2.2 The Ld. AR further pointed out that the order passed by the Ld.CIT(A) was ex-parte qua the assessee. It was submitted that since the assessee had not received any notice for the date of hearing before the Ld.CIT(A) (as has been elaborated in the delay condonation application also), the assessee could not represent itself before the Ld.CIT(A) and it was prayed that the appeal be restored to the file of the Ld.CIT(A) to be heard on merits of the case after giving an opportunity to the assessee in this regard.
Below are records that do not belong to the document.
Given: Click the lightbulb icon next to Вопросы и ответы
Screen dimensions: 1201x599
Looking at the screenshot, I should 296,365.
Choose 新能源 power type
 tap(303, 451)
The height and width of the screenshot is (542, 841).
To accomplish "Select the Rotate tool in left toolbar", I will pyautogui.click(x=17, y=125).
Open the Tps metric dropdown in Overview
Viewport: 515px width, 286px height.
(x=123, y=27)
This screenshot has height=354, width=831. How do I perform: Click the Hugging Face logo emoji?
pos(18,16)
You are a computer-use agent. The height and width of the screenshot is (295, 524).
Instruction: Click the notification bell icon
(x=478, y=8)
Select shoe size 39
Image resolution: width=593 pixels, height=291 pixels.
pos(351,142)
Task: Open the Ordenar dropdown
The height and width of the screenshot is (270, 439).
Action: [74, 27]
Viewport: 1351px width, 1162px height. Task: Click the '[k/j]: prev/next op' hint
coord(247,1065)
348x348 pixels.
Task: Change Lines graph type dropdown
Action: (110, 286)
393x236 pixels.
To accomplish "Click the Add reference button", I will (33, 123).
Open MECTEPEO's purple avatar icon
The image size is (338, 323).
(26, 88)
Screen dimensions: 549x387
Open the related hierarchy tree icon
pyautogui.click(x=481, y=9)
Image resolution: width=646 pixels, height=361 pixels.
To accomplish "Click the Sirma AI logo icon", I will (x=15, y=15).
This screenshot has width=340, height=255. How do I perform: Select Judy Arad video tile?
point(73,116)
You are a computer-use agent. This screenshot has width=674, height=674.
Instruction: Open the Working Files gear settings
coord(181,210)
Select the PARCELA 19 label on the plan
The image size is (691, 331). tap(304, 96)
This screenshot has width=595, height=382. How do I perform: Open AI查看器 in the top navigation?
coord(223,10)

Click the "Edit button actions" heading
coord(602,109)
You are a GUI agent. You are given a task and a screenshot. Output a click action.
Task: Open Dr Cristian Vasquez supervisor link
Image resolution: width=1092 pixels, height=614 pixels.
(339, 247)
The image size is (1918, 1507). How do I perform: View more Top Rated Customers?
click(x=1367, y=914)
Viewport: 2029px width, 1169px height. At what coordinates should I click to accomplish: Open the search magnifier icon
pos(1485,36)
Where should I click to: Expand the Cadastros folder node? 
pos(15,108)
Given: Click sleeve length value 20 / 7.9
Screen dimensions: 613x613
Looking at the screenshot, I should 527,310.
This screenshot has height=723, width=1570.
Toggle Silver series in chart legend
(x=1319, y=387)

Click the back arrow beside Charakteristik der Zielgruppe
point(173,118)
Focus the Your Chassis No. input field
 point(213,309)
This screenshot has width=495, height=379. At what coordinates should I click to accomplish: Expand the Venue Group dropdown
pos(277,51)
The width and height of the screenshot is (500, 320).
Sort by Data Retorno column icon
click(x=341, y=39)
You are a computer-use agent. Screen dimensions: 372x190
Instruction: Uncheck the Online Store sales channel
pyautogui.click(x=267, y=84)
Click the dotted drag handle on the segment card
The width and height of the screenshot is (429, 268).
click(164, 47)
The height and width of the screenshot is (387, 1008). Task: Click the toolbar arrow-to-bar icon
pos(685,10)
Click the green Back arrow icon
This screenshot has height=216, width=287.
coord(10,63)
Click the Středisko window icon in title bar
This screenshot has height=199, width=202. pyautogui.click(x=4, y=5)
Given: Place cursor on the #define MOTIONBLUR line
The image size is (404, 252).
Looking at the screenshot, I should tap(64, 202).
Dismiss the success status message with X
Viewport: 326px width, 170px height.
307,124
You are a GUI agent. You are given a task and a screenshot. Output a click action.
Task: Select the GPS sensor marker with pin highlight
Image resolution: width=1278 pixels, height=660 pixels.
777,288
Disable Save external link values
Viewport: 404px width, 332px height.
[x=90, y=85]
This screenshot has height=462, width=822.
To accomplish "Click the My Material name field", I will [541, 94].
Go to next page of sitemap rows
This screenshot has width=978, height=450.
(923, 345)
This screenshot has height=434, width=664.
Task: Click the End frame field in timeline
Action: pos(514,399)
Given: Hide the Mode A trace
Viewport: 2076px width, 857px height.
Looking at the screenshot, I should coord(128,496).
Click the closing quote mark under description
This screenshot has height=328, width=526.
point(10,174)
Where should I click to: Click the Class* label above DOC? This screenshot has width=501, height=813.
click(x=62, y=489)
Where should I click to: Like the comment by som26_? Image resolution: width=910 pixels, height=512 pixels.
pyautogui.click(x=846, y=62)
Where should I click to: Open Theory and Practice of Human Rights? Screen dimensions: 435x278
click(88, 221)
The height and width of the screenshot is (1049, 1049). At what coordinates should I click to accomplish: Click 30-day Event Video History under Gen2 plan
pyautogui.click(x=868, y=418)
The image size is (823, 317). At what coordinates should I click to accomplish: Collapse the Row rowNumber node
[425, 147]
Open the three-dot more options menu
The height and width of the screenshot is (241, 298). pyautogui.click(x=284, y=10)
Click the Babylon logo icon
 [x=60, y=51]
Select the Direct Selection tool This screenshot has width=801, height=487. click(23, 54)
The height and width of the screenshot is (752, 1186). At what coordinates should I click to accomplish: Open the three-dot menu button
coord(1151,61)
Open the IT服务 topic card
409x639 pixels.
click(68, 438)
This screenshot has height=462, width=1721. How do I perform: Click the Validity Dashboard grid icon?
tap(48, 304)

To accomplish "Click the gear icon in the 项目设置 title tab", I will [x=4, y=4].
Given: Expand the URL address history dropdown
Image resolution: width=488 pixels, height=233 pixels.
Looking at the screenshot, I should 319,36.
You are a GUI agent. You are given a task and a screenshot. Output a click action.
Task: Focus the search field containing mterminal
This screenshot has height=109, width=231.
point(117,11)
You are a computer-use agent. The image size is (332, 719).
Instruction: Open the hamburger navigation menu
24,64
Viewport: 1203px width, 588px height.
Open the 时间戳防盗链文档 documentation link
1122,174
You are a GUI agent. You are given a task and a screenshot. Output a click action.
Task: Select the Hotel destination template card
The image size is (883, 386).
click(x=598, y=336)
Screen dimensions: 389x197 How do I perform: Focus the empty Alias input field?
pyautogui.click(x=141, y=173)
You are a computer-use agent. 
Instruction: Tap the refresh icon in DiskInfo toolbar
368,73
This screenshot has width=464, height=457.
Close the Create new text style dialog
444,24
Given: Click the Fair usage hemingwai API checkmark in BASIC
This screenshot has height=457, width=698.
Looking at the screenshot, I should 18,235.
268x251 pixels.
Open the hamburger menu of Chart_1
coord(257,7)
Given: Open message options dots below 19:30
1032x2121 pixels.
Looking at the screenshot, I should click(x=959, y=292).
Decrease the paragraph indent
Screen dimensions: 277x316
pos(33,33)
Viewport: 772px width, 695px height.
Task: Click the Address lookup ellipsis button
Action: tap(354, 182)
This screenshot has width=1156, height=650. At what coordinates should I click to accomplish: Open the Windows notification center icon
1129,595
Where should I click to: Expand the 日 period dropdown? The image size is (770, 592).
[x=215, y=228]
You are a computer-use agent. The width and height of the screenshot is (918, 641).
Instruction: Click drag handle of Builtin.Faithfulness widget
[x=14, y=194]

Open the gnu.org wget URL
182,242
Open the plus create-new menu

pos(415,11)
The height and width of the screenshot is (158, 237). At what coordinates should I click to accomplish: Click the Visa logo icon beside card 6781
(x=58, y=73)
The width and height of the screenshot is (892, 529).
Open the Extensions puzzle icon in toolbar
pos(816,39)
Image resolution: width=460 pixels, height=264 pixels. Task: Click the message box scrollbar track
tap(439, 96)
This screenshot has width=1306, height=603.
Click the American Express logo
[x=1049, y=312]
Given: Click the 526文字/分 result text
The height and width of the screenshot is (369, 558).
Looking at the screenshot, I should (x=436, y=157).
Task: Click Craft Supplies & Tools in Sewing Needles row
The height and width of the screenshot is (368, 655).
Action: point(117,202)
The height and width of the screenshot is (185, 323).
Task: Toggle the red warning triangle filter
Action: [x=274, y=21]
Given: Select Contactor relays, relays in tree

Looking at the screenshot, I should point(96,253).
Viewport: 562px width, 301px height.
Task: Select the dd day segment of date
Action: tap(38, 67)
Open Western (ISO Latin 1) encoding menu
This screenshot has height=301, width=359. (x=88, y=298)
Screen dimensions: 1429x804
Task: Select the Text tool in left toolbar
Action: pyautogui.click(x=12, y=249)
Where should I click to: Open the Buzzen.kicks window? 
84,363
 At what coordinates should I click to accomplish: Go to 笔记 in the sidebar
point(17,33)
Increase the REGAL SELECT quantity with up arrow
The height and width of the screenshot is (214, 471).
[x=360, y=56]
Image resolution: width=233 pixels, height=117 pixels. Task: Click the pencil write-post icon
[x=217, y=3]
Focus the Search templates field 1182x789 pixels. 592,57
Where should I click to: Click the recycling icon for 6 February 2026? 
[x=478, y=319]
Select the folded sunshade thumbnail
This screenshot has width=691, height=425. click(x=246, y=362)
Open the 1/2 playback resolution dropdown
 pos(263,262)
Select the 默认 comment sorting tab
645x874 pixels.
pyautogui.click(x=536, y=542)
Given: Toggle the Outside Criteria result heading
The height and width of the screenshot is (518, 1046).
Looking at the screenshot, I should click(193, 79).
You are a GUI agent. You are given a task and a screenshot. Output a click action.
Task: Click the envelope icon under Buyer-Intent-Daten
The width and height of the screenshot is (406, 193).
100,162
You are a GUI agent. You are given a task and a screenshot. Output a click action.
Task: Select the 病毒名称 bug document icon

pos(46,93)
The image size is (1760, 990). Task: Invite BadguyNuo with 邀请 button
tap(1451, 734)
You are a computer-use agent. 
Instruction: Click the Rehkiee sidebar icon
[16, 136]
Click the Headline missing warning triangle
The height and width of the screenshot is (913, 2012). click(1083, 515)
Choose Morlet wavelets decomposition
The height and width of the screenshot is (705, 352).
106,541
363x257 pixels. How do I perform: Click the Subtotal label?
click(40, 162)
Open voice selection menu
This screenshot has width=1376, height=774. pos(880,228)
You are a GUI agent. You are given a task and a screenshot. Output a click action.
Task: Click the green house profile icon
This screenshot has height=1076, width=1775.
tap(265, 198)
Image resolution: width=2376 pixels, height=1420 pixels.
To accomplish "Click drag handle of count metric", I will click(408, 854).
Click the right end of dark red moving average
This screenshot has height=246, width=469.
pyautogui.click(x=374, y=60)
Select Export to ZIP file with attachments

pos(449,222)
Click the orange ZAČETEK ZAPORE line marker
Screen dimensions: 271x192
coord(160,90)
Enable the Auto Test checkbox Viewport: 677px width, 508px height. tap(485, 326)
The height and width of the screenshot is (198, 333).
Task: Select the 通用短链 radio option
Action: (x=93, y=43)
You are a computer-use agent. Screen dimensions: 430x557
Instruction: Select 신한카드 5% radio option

3.0 Per contra, the Ld.CIT DR vehemently opposed the assessee’s prayer for condonation of delay and argued that the assessee’s allegation regarding non-service of notice was factually incorrect because no notice had been received back in the office of the Ld.CIT(A) unserved. It was submitted that, therefore, it was apparently a case of non-compliance by the assessee and now at a later stage, when the assessee came to realize that it had to pay a huge amount of tax, the assessee subsequently cooked up a story to cover up its own default. It was further argued by the Ld.CIT DR that since the assessee had not intimated the Department of any change in address, the Department cannot be saddled with the responsibility of serving the notice on the new address. The Ld.CIT DR prayed that the assessee’s appeal should be dismissed at the very threshold itself without condoning the delay.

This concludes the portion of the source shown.